**Text shown:**
FDA Commissioner Dr. Robert Califf on May 27 tweeted a grossly inaccurate statement (here): “I worry that our academic centers & professional societies are not activated enough on the tobacco issue. Almost 500,000 Americans will die this year from tobacco related illness and millions of teenagers are becoming addicted to nicotine through vaping.”
There is no evidence that vaping is enslaving “millions of teenagers.” The number of high school students who reported vaping in the past 30 days in 2021 was 1.72 million (here), a 58% reduction from the peak of 4.1 million in 2019. Additionally, not all of these teens are or were “addicted”, as the majority in both years used e-cigarettes infrequently. Only 467,000 in 2021 had not used cigarettes or other tobacco and had vaped 20+ days, which is the baseline for even considering addiction.
As to the commissioner’s assertion that “Our academic centers & professional societies are not activated enough on the tobacco issue,” the FDA Center for Tobacco Products transfers to the National Institutes of Health $200-300 million annually – funds that end up in the coffers of those “academic centers & professional societies,” and that’s on top of the massive NIH annual budget allotment for tobacco research (here and here). This network of heavily funded academicians is hyperbolically active in producing articles and press releases that exaggerate and distort vaping risks, especially in comparison to smoking, which actually does kill some 500,000 Americans each year.
Dr. Califf, a cardiologist, is absolutely wrong in using the term “tobacco” when he refers to cigarette smoking. When he tweets about COVID-19, he focuses on that virus and its variant; he doesn’t say RNA virus (here). When he tweets about the infant formula crisis, he focuses on Abbott Nutrition’s deficiencies, not on the product category (here). It is crystal clear that the commissioner knows the difference between various tobacco products, as seen in his agency’s April 28 tweet announcing its menthol and flavor bans for cigarettes and cigars (here).
Health organizations have been conflating “tobacco” and “cigarette smoking” in their public statements for years (here, here and here), but those organizations are faceless. Dr. Califf is a physician and the commissioner of the federal agency that regulates products accounting “for about 20 cents of every dollar spent by U.S. consumers.” (here) He should not be tweeting misinformation, especially when on April 29 he tweeted, “I believe that misinformation is now our leading cause of death, and we must do something about it.” (here)
Indeed, the FDA commissioner must do something about it.

**Data provided:**
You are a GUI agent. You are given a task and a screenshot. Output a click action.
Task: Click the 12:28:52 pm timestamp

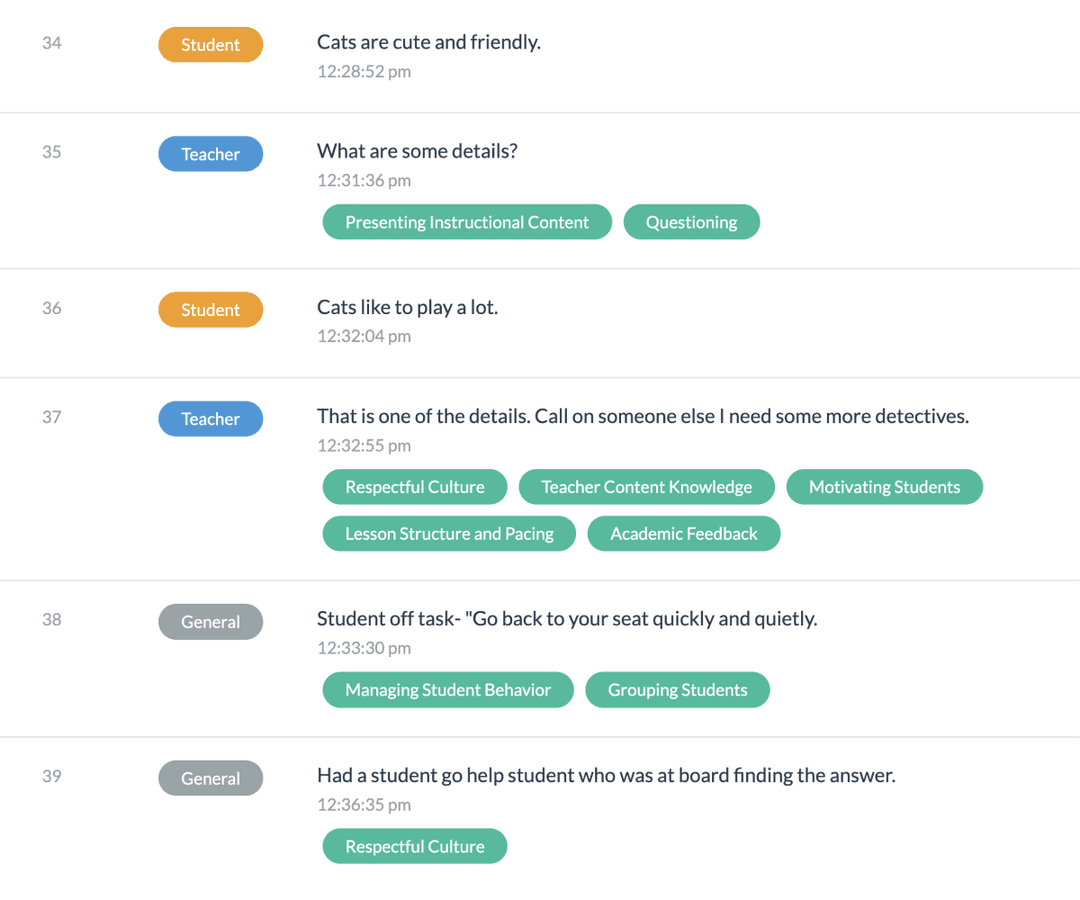[x=363, y=71]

**Prompt A:**
Answer these three questions from the text about the FDA commissioner's tweet, one answer per line, marked as the questions are:
(i) How many high school students reported vaping in the past 30 days in 2021?
(ii) How much money does the FDA Center for Tobacco Products transfer to the National Institutes of Health each year?
(iii) On what date did Dr. Califf tweet that misinformation is now our leading cause of death?
**Prompt B:**
Summarize the text about the FDA commissioner's tweet in two sentences.

**Answer area A:**
(i) 1.72 million
(ii) $200-300 million
(iii) April 29

**Answer area B:**
The text argues that FDA Commissioner Dr. Robert Califf tweeted a grossly inaccurate claim that millions of teenagers are becoming addicted to nicotine through vaping, noting that 1.72 million high school students reported past-30-day vaping in 2021 and that most used e-cigarettes infrequently. It adds that academic centers funded through the FDA and NIH already exaggerate vaping risks, that Califf is wrong to use "tobacco" to mean cigarette smoking, and that he should not tweet misinformation after calling it our leading cause of death.